◆ TASK TO COMPLETE
Copy all of the records below, switching every "How do I perform" to "What should I click to" and keeping everything else unchanged.

--- Start ---

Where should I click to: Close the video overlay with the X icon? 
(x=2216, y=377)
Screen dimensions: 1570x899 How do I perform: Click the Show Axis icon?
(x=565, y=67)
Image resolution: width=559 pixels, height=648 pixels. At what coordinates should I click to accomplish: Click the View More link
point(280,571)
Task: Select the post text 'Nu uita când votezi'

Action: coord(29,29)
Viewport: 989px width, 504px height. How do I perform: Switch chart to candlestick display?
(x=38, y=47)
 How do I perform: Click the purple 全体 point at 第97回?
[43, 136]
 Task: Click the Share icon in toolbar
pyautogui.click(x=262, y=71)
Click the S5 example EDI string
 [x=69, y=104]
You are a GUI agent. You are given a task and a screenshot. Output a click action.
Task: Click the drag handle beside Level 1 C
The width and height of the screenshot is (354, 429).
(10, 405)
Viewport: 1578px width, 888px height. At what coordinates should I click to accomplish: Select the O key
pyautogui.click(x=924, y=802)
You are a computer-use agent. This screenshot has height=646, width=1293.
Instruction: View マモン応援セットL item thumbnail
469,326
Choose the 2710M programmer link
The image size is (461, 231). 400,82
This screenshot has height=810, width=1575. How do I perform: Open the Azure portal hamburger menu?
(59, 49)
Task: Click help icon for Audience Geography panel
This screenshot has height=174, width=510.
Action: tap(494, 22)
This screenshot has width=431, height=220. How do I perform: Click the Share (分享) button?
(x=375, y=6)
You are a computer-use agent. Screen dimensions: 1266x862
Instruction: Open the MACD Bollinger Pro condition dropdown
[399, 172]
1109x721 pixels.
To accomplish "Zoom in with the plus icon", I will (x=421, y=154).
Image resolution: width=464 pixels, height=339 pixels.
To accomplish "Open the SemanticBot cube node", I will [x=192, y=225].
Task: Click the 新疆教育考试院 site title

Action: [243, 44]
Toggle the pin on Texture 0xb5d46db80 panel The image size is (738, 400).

--- End ---

◆ EXERCISE RESULT
Where should I click to: Close the video overlay with the X icon? 
(x=2216, y=377)
Screen dimensions: 1570x899 What should I click to: Click the Show Axis icon?
(x=565, y=67)
Image resolution: width=559 pixels, height=648 pixels. At what coordinates should I click to accomplish: Click the View More link
point(280,571)
Task: Select the post text 'Nu uita când votezi'

Action: coord(29,29)
Viewport: 989px width, 504px height. What should I click to: Switch chart to candlestick display?
(x=38, y=47)
 What should I click to: Click the purple 全体 point at 第97回?
[43, 136]
 Task: Click the Share icon in toolbar
pyautogui.click(x=262, y=71)
Click the S5 example EDI string
 [x=69, y=104]
You are a GUI agent. You are given a task and a screenshot. Output a click action.
Task: Click the drag handle beside Level 1 C
The width and height of the screenshot is (354, 429).
(10, 405)
Viewport: 1578px width, 888px height. At what coordinates should I click to accomplish: Select the O key
pyautogui.click(x=924, y=802)
You are a computer-use agent. This screenshot has height=646, width=1293.
Instruction: View マモン応援セットL item thumbnail
469,326
Choose the 2710M programmer link
The image size is (461, 231). 400,82
This screenshot has height=810, width=1575. What should I click to: Open the Azure portal hamburger menu?
(59, 49)
Task: Click help icon for Audience Geography panel
This screenshot has height=174, width=510.
Action: tap(494, 22)
This screenshot has width=431, height=220. What should I click to: Click the Share (分享) button?
(x=375, y=6)
You are a computer-use agent. Screen dimensions: 1266x862
Instruction: Open the MACD Bollinger Pro condition dropdown
[399, 172]
1109x721 pixels.
To accomplish "Zoom in with the plus icon", I will (x=421, y=154).
Image resolution: width=464 pixels, height=339 pixels.
To accomplish "Open the SemanticBot cube node", I will [x=192, y=225].
Task: Click the 新疆教育考试院 site title

Action: [243, 44]
Toggle the pin on Texture 0xb5d46db80 panel The image size is (738, 400).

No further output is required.